Molti riuscì davvero a salvarli, hanno cambiato vita grazie a lui. Anticipando di venti anni il progetto Liberi di scegliere. Così si rivolgeva ai mafiosi: “Se non potete uscirne voi, fate almeno in modo che i vostri figli non vi entrino”. Parlava chiaro don Italo. “I mafiosi si ritengono uomini e, addirittura, “uomini d’onore”: se c’è qualcuno che invece non è uomo è il mafioso, e se c’è qualcuno che non ha onore è il mafioso, i mafiosi non sono uomini e i mafiosi non hanno onore; questo dobbiamo dirlo tranquillamente con tutta la comprensione e la pietà”. Era il 2 agosto 1984, a Lazzaro, un piccolo centro a pochi chilometri a sud di Reggio, e così don Italo parlava ai sequestratori di Vincenzo Diano, appena dieci anni, nel corso di una celebrazione eucaristica di solidarietà con la famiglia.

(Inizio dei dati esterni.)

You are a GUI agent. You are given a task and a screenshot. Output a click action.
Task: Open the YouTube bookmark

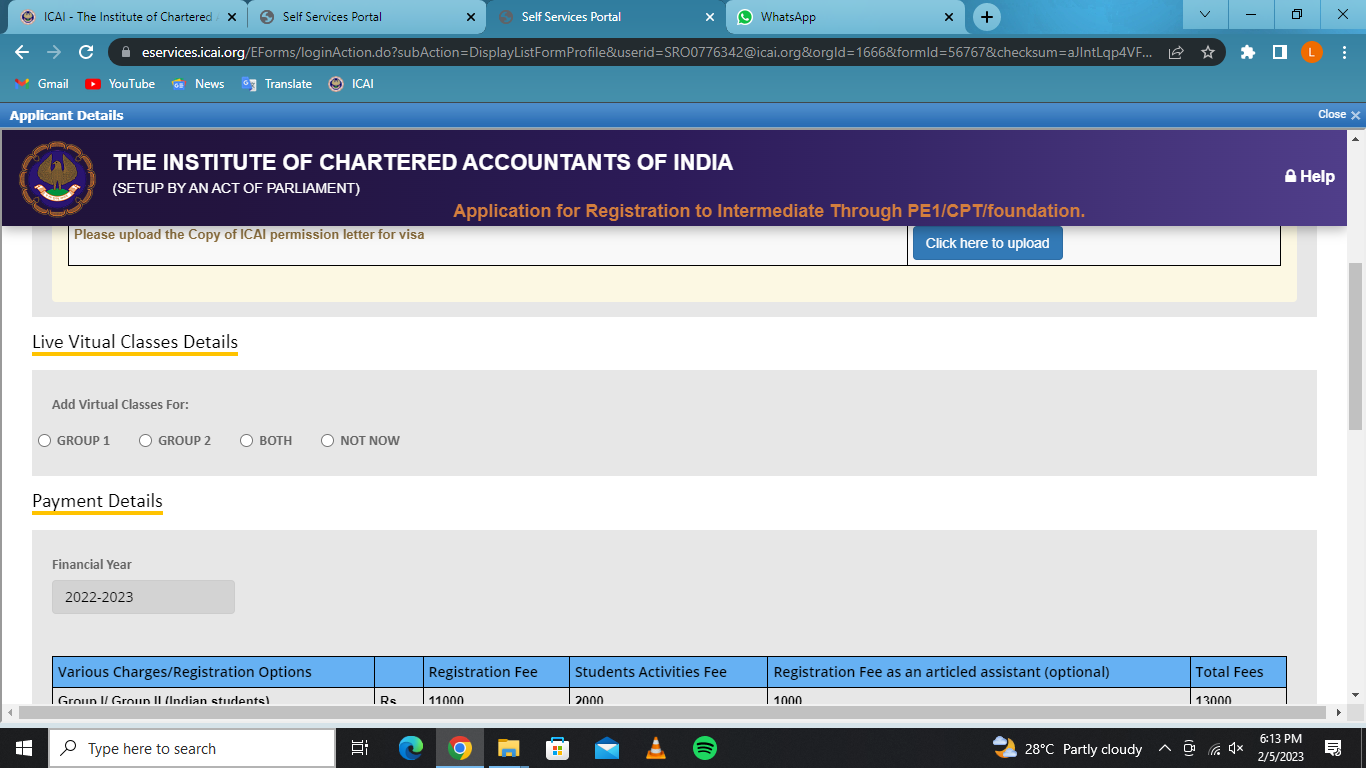(x=120, y=84)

Non mancano mai nelle sue parole quelle di perdono, di misericordia, anche per i mafiosi. Ma chiede con forza di “isolarli”, di combatterli. “Nel coraggio del suo pastore la gente ritrova il suo coraggio”, ripeteva. Aggiungendo che “la mafia non ha bisogno di complici ma di assenti”. E don Italo non era assente. Al fianco dei giovani che avevano sbagliato e che, usciti dal carcere, non trovavano nessuno ad aiutarli. Al fianco delle famiglie mafiose per cercare di salvare almeno i figli.
Così di notte, assieme ad altri sacerdoti e volontari, e col supporto delle forze dell’ordine, li andava a prendere, non per punirli ma per dar loro un’occasione, lontano, in altri ambienti. Molti di loro lo ricordano con riconoscenza, perché grazie a don Italo hanno avuto un’altra occasione.